#### WHAT YOU SHOULD DO
How many lines in the entries below contain the word "quantity"? Answer with the number and nothing else.
=== Section Start ===
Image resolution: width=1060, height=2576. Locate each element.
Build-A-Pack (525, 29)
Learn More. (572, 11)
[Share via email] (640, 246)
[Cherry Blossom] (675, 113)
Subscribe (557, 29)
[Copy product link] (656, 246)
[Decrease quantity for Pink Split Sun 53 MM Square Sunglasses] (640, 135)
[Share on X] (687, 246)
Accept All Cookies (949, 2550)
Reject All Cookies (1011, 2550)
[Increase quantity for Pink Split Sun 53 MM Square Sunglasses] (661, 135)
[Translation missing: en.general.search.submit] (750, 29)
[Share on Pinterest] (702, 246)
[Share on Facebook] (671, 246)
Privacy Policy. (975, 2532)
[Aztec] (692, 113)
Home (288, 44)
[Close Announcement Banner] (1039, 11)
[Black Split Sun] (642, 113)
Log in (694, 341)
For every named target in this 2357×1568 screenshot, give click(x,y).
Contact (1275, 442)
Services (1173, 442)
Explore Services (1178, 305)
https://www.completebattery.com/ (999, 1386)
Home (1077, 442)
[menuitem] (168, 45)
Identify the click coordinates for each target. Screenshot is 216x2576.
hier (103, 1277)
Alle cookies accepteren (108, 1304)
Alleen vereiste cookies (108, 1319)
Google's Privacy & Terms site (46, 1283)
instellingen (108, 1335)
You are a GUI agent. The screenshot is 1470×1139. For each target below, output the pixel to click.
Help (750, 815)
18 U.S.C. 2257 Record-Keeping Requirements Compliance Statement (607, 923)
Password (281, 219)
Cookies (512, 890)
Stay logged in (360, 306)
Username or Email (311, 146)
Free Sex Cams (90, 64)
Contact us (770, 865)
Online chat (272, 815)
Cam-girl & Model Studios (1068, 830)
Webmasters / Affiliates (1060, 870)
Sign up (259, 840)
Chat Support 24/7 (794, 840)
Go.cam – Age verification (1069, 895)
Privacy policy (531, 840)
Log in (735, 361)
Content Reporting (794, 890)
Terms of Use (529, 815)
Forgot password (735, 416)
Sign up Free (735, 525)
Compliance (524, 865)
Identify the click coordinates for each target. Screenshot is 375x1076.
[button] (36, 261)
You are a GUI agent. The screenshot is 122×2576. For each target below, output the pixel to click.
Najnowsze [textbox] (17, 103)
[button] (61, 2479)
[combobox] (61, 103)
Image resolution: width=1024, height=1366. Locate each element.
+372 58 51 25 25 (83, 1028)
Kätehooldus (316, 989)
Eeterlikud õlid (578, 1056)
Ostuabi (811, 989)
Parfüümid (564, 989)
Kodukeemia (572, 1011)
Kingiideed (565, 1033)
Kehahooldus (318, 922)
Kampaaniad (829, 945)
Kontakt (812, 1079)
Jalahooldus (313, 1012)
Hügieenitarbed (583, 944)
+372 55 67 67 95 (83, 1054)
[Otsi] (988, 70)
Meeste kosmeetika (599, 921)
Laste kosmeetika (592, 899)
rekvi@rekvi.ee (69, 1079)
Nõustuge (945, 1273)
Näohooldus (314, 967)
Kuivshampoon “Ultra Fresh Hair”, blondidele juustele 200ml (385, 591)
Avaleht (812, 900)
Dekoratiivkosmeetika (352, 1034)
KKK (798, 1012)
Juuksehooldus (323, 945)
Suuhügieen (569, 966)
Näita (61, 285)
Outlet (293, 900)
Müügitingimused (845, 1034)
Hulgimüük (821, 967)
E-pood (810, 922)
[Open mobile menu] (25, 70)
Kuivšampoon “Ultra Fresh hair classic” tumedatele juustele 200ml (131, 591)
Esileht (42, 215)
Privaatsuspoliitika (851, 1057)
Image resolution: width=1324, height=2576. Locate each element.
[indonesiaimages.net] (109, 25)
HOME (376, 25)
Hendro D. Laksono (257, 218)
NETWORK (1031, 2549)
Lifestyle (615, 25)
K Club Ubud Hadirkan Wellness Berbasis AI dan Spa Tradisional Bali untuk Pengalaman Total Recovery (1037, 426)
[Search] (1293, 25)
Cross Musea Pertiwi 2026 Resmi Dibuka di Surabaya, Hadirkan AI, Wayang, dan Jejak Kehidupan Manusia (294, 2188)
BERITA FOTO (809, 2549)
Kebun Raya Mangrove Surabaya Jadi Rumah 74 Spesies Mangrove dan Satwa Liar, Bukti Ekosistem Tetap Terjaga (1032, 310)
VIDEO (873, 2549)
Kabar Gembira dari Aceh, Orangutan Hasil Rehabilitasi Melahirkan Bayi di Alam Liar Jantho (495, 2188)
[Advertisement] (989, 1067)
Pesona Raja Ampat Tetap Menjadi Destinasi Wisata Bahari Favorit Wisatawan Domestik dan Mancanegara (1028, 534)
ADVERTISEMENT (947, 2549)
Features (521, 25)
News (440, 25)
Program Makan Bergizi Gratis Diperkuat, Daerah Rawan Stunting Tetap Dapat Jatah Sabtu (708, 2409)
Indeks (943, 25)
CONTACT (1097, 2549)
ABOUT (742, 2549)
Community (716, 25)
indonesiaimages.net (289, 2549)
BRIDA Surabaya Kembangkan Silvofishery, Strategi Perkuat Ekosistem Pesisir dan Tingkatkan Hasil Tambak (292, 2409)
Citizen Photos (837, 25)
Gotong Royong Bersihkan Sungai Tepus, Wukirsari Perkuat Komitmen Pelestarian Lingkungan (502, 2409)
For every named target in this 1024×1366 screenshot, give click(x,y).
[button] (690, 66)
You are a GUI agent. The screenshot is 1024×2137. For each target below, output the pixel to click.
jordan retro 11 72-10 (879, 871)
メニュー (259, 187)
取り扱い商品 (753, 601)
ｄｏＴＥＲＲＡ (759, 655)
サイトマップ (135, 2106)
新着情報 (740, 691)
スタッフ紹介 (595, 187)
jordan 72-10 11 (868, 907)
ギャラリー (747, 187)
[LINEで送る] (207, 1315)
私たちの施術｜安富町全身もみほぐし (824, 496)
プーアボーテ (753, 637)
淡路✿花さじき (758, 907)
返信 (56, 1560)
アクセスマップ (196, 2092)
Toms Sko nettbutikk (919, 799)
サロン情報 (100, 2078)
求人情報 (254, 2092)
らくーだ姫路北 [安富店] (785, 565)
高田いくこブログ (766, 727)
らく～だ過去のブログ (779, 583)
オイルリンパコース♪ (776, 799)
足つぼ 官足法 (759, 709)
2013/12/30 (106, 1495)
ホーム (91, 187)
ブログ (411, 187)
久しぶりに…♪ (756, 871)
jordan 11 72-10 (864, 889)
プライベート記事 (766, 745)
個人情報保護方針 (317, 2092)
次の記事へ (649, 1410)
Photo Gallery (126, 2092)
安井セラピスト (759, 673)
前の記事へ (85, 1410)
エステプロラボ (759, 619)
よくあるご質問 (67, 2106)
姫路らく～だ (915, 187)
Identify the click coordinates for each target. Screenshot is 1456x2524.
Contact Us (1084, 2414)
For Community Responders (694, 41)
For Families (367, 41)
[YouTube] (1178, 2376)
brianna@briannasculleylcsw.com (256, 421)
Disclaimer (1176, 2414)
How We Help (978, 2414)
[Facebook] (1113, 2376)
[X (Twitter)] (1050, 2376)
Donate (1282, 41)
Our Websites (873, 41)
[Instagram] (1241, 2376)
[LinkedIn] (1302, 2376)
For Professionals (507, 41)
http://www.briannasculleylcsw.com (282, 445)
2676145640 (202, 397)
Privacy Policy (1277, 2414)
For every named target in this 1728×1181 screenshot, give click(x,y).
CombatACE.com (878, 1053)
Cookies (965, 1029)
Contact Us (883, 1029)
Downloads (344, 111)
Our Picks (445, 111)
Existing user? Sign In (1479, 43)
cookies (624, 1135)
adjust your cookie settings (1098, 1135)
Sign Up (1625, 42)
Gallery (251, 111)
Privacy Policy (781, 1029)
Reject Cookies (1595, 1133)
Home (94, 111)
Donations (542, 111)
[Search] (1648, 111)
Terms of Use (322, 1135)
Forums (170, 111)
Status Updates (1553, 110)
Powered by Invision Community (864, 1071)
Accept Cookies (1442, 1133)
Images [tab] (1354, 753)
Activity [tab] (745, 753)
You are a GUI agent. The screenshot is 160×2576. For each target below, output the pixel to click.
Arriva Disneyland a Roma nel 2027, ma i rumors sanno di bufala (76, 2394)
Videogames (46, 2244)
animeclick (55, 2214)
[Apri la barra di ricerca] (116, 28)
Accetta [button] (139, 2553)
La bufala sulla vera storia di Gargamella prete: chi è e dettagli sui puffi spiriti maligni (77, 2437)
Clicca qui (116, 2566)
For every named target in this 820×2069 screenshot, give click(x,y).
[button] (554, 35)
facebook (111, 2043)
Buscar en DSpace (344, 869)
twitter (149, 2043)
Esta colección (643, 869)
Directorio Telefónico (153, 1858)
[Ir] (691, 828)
=== Section End ===
#### ANSWER SECTION
2